The Commonwealth specifically advised the judge and the defendant at the pretrial discovery hearing that it would not be soliciting an opinion from Trooper Setalsingh regarding any fingerprint comparisons.

There was no evidence before the judge that a report of any sort had been prepared by Setalsingh (or anyone else) about the fingerprint comparisons done at the State police laboratory. Notably, defense counsel did not ask that question during his lengthy cross-examination of Setalsingh.

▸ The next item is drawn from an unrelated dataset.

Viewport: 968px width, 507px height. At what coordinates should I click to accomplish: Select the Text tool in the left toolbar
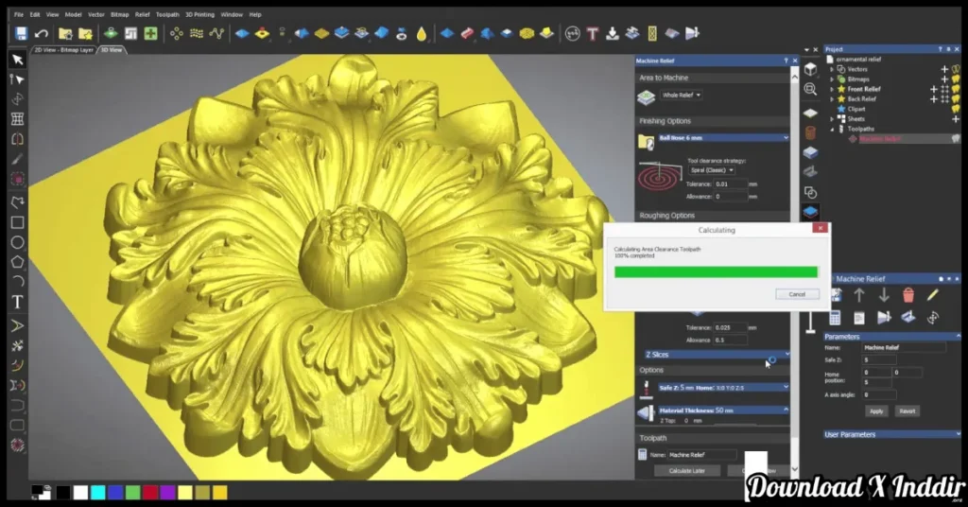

It was apparent, first at the hearing to exclude the Commonwealth’s expert testimony and subsequently at trial, that one of the defendant’s lines of attack on the fingerprint evidence was to establish (or at least create the impression) that the bloody print was distorted and otherwise unusually difficult to identify, and was sent to the FBI by the State police precisely for that reason.

Despite the number and complexity of the expert opinions presented, and the concomitant complexity of the expert discovery that preceded trial, it is elementary that the Commonwealth was not required to produce discovery with respect to experts or expert opinions that it did not intend to present at trial.

Specifically, the prosecutor argued the following:
“The T.V. set is on. Ask yourself, when they came back from the cat hospital, did [the defendant] go in the living room, sit down at the sofa, light up a butt, pack of Winstons right there, that pack of Winstons, the pack of Winstons that was taken in evidence and admitted in evidence? Was [the defendant] sitting there having a cigarette, glasses on the table, remote control and the phone nearby? [The victim], day of errands, standing in the kitchen, holding her keys, has her pocketbook, has the two bags she . . . was trying to decide between the night before. She’s got her sunglasses on, and at that moment, did [she] ask [the defendant] a question? Did she say something to him? Did she criticize him to lead him to leave that cigarette burning in the ashtray, leading him to grab a heavy, blunt object of opportunity and to go into that kitchen and not only murder [the victim], but obliterate her?”